## PROBLEM DETAILS
Pull out every line below that contains the word "agent".

## RECORDS SUPPLIED
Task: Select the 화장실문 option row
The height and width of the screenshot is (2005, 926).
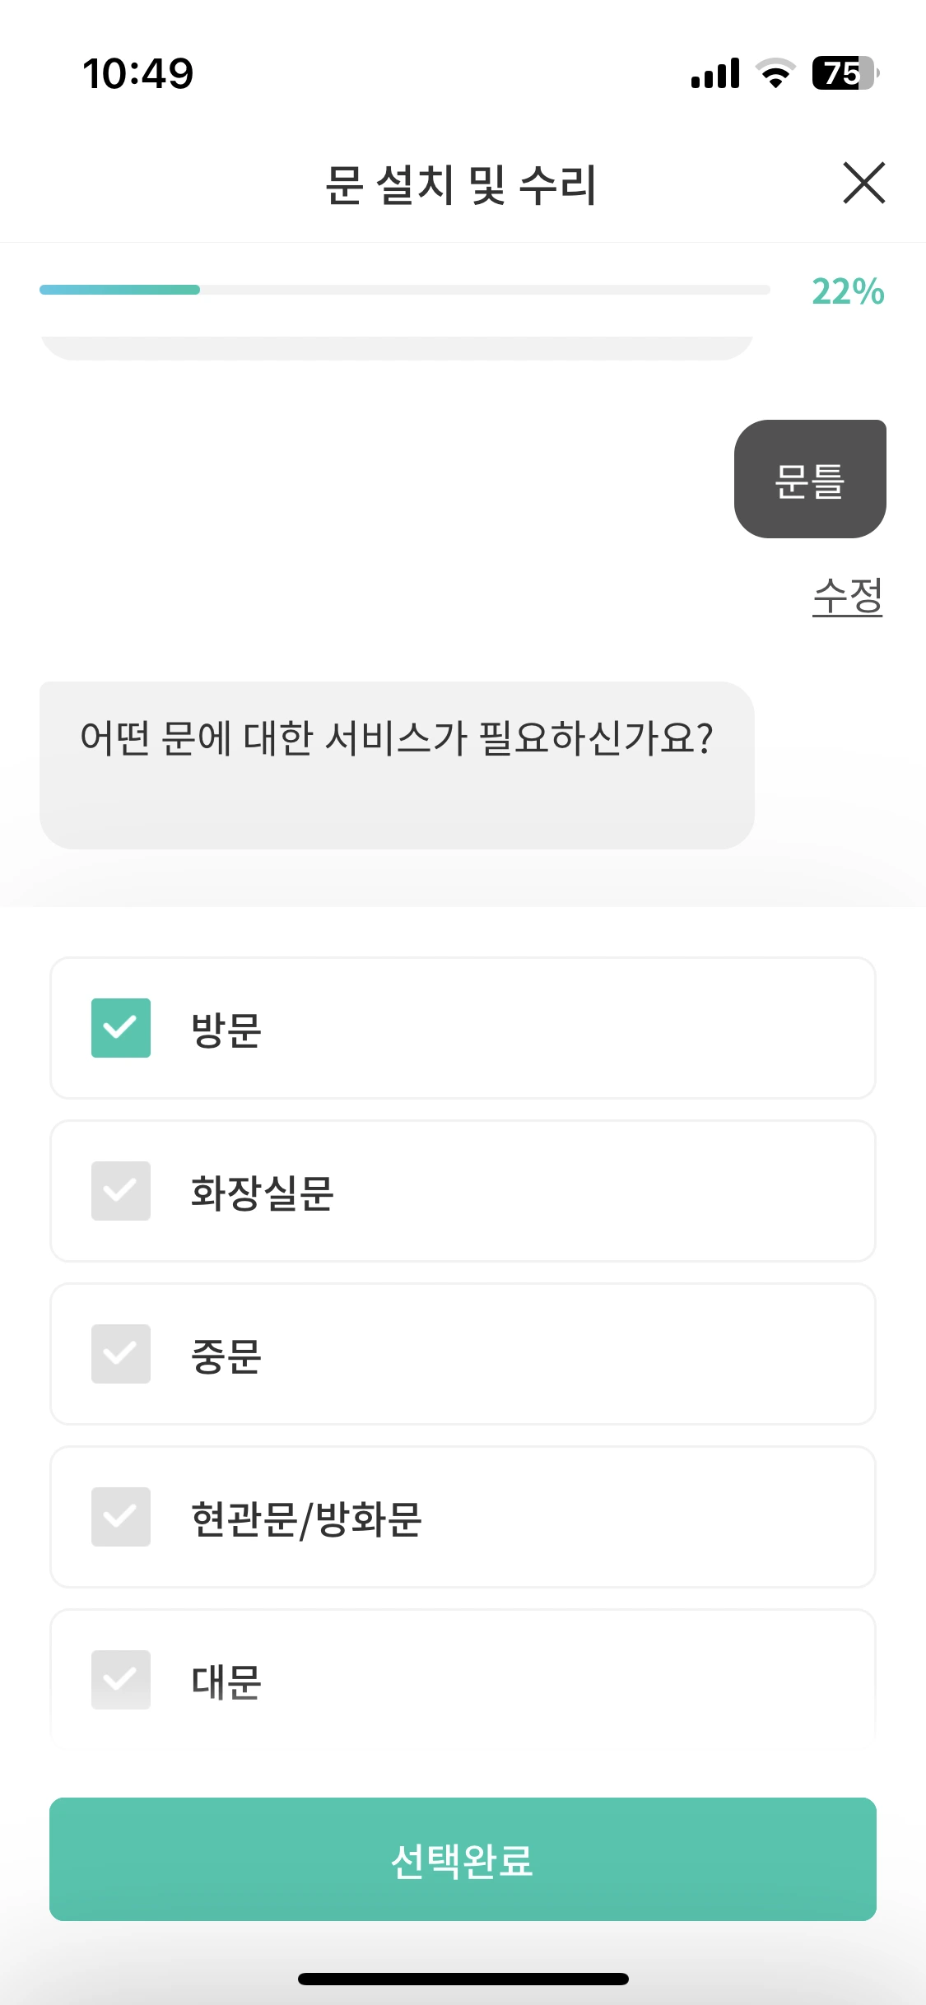Action: [463, 1191]
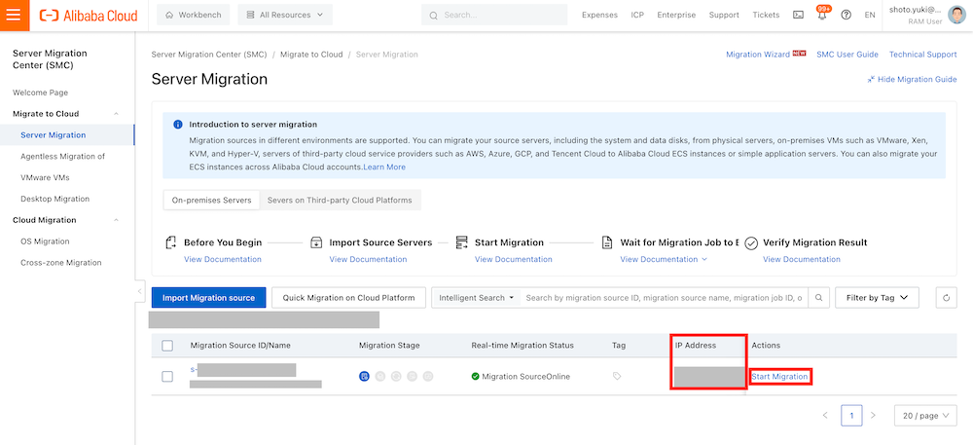Click the Start Migration link
Viewport: 973px width, 445px height.
780,377
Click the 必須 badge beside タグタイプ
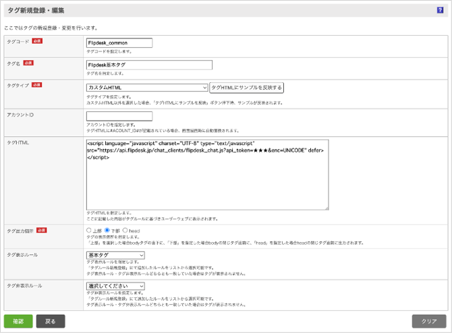The width and height of the screenshot is (452, 333). click(x=36, y=85)
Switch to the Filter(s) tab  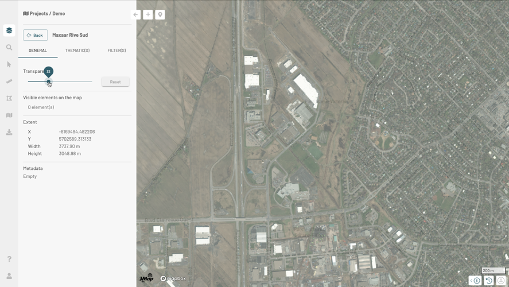point(116,51)
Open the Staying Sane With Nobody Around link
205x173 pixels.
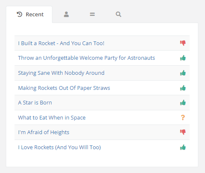(61, 73)
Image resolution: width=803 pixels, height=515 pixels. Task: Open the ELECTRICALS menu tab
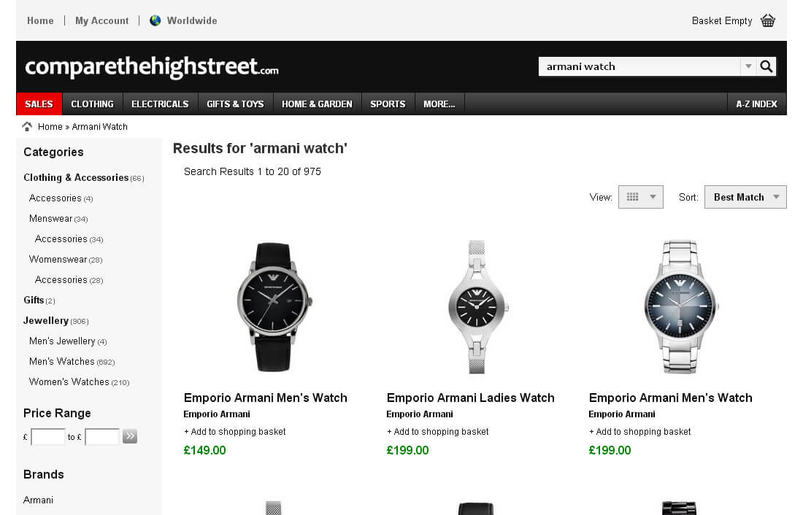pos(161,104)
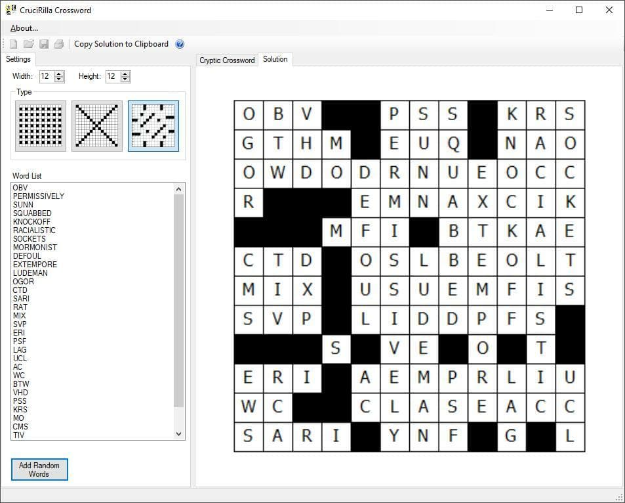
Task: Open the About... menu
Action: click(x=24, y=28)
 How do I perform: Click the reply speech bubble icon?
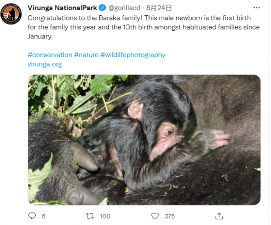[32, 216]
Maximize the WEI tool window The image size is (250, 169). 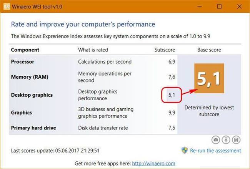(x=219, y=7)
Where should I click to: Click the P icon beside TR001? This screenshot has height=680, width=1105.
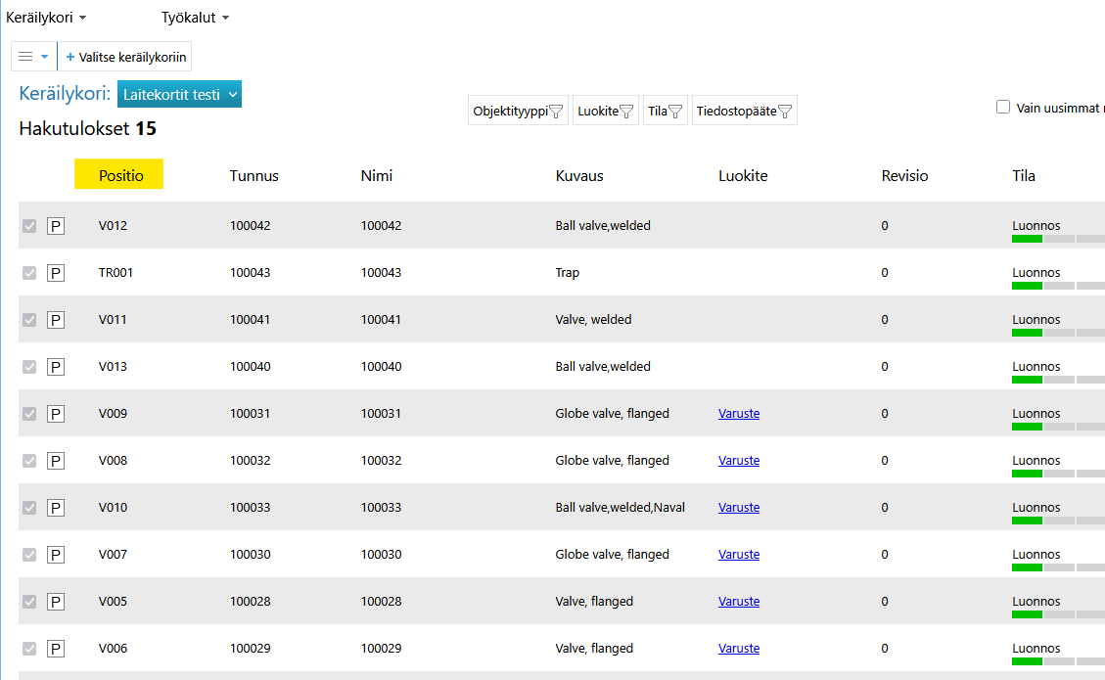coord(56,273)
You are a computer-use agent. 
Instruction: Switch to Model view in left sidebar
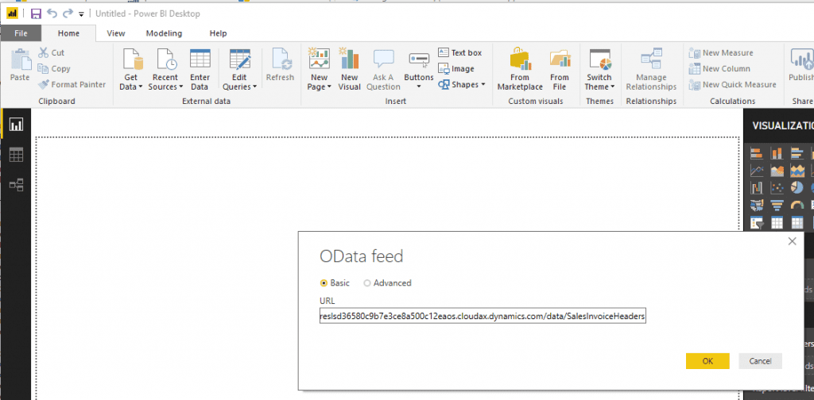[x=16, y=184]
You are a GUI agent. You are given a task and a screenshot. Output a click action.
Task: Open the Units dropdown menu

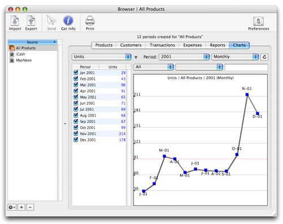pyautogui.click(x=101, y=57)
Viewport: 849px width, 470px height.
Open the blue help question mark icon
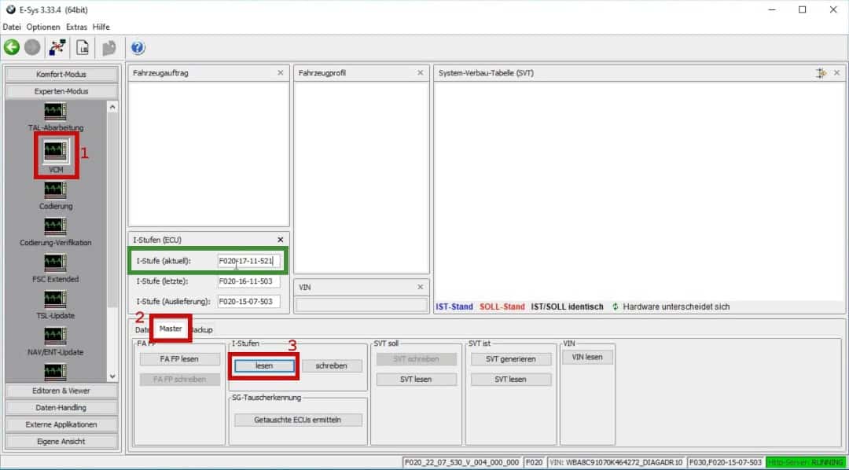pos(138,48)
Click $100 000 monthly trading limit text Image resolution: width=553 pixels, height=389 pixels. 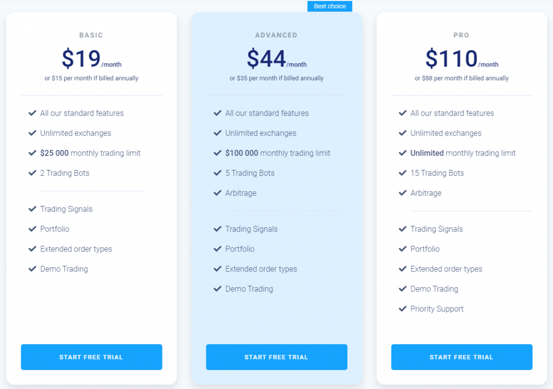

## REPLY TO THE TASK
You are a computer-use agent. 
You are a GUI agent. You are given a task and a screenshot. Output a click action.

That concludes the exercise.